Items listed in a dataset

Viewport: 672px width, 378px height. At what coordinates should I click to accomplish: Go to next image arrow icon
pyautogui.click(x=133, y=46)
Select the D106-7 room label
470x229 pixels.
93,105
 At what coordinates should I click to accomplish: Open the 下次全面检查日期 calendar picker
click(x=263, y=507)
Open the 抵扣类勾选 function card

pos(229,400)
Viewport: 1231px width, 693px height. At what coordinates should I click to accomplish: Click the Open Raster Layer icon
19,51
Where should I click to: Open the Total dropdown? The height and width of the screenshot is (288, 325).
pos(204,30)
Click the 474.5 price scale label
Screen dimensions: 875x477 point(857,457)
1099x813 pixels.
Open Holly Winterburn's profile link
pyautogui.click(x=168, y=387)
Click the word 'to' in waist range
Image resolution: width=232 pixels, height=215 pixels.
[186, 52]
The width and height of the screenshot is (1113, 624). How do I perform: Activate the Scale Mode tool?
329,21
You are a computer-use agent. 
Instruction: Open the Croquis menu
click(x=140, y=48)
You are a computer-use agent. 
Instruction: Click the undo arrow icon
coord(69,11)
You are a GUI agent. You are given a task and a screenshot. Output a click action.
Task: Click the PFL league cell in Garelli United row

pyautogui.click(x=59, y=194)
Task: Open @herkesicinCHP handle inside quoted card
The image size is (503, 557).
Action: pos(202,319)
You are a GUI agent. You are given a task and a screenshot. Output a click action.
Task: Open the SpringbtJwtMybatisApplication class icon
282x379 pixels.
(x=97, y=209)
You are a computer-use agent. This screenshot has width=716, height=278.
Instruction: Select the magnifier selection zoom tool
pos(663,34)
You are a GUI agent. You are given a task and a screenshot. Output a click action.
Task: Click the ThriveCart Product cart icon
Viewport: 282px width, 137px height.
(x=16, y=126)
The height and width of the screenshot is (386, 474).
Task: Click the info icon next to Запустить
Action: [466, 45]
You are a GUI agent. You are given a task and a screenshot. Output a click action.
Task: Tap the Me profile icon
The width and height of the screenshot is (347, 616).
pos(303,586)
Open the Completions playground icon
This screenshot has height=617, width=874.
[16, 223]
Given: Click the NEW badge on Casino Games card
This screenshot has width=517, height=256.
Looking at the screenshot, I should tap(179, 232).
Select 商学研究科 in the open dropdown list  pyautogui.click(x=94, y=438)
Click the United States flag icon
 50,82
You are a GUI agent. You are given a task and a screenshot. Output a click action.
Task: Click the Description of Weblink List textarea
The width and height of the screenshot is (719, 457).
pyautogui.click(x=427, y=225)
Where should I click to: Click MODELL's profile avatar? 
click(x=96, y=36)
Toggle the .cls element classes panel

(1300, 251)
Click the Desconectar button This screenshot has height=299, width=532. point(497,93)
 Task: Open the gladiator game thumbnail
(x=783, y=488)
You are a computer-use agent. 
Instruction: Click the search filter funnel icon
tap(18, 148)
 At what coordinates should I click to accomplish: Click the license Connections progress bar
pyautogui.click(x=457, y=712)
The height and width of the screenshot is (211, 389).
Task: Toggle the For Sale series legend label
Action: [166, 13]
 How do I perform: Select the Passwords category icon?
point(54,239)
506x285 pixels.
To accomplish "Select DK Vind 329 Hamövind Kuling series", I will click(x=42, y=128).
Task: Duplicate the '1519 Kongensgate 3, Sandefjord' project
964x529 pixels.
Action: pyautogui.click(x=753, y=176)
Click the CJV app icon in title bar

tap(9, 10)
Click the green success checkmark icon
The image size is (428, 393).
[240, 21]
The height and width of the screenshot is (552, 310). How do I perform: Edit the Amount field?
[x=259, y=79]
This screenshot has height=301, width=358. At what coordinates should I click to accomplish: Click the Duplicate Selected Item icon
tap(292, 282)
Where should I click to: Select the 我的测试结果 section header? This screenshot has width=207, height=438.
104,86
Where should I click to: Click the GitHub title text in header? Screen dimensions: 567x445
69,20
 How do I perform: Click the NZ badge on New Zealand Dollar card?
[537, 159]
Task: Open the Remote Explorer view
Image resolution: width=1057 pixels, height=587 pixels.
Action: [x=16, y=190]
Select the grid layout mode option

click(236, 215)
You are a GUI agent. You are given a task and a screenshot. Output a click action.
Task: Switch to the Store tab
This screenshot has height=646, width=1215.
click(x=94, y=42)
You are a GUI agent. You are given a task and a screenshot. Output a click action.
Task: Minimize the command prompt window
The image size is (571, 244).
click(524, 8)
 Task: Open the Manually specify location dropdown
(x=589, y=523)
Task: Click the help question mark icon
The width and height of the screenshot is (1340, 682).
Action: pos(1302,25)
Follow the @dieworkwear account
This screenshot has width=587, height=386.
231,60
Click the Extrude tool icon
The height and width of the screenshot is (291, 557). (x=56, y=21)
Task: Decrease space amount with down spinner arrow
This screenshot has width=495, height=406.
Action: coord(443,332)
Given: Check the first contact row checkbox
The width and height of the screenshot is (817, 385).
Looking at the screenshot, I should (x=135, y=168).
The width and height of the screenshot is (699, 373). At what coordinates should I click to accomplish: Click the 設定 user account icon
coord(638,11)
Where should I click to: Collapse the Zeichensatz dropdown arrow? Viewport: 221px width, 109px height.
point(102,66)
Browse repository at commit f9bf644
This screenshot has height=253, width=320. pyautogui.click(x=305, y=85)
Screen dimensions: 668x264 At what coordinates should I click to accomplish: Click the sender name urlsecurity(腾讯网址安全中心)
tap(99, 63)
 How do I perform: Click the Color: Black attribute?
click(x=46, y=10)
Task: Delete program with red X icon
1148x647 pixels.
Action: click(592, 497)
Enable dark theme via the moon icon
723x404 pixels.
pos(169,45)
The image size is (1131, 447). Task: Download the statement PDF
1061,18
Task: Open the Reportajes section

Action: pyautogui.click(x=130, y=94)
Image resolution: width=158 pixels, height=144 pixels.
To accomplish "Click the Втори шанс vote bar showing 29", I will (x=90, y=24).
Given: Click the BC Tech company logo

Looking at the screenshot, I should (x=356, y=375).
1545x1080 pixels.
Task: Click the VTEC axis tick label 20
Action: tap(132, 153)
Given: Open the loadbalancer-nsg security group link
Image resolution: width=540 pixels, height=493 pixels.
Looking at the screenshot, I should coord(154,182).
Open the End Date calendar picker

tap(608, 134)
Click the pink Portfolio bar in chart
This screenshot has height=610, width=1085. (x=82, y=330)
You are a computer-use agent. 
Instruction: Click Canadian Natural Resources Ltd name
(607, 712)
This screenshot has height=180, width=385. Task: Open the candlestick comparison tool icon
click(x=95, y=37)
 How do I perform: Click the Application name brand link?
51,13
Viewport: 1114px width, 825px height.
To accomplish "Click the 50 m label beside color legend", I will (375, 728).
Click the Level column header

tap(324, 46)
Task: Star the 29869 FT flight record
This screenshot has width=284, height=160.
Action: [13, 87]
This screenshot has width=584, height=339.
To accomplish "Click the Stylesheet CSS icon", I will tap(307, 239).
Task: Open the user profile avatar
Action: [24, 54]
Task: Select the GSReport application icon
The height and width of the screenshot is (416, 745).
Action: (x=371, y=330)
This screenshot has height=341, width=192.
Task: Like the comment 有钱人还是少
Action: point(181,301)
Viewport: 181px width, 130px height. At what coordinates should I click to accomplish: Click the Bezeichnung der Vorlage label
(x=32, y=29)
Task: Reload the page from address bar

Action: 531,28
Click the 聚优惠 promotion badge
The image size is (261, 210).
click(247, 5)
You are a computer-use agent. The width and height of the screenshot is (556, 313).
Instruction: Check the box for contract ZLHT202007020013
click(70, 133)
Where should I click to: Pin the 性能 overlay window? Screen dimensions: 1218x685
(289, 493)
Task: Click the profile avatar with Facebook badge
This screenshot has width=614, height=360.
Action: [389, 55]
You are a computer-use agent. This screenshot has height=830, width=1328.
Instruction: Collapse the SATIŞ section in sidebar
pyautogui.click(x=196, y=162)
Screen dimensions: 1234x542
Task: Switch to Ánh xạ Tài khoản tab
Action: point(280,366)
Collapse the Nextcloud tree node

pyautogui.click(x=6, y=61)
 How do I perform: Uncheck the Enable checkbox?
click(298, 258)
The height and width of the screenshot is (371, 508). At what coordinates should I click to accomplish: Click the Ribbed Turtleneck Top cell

_The problem_: For each line above that carries the word "with", copy it out.

_Output of the task_:
Task: Decrease space amount with down spinner arrow
Task: Delete program with red X icon
Task: Click the profile avatar with Facebook badge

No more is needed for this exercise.